- [Exercise input]:
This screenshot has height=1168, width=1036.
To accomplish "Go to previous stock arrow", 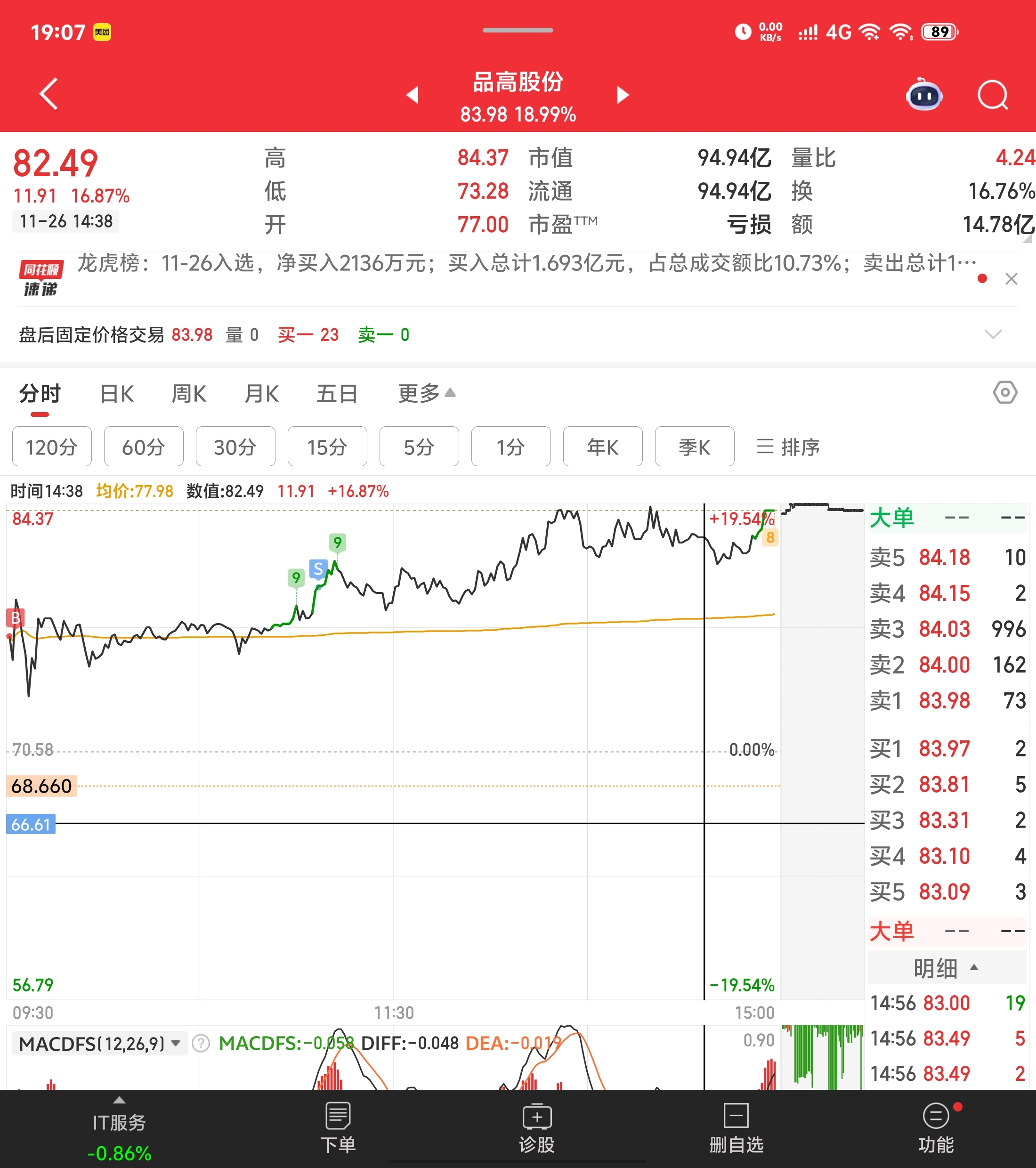I will point(413,95).
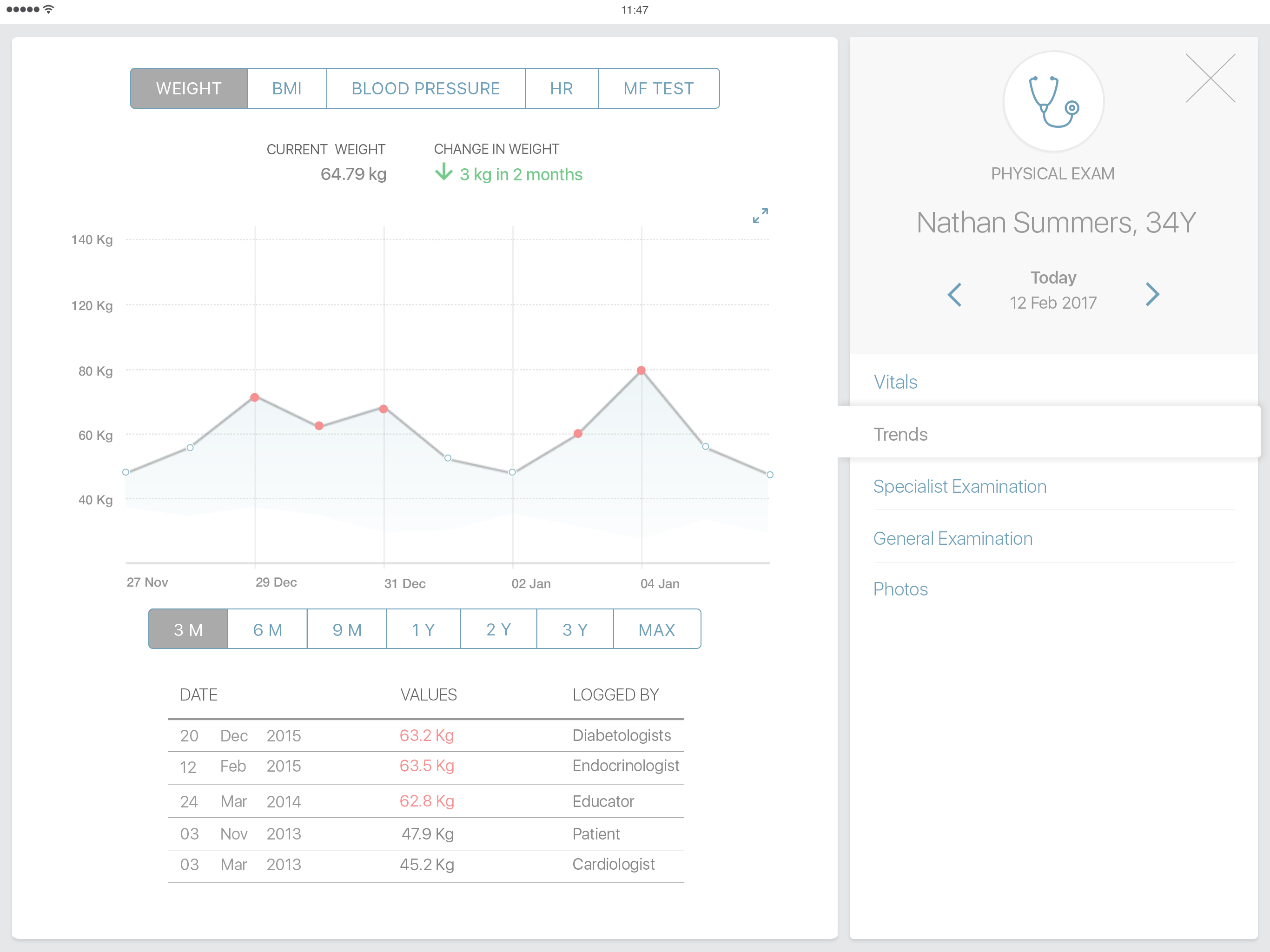Open the Photos section
The height and width of the screenshot is (952, 1270).
click(x=900, y=589)
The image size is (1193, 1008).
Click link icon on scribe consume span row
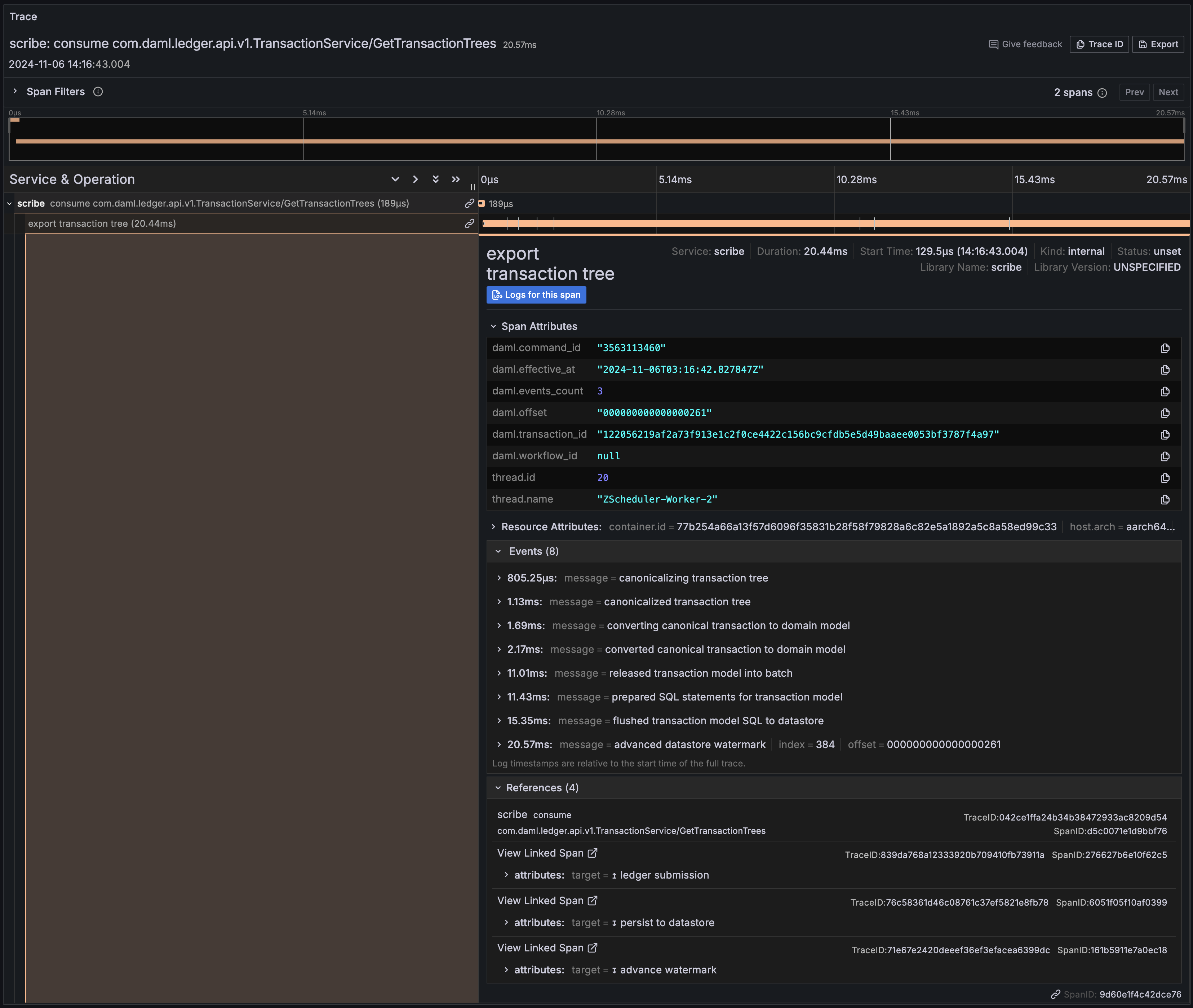(x=469, y=203)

- [Required action]: Please print the span that begins at the line holding "The image size is (1193, 1008)." and ends at the last line of the data, both ends included, with no pictures.

- [Result for this exercise]:
The image size is (1193, 1008).
Click link icon on scribe consume span row
(x=469, y=203)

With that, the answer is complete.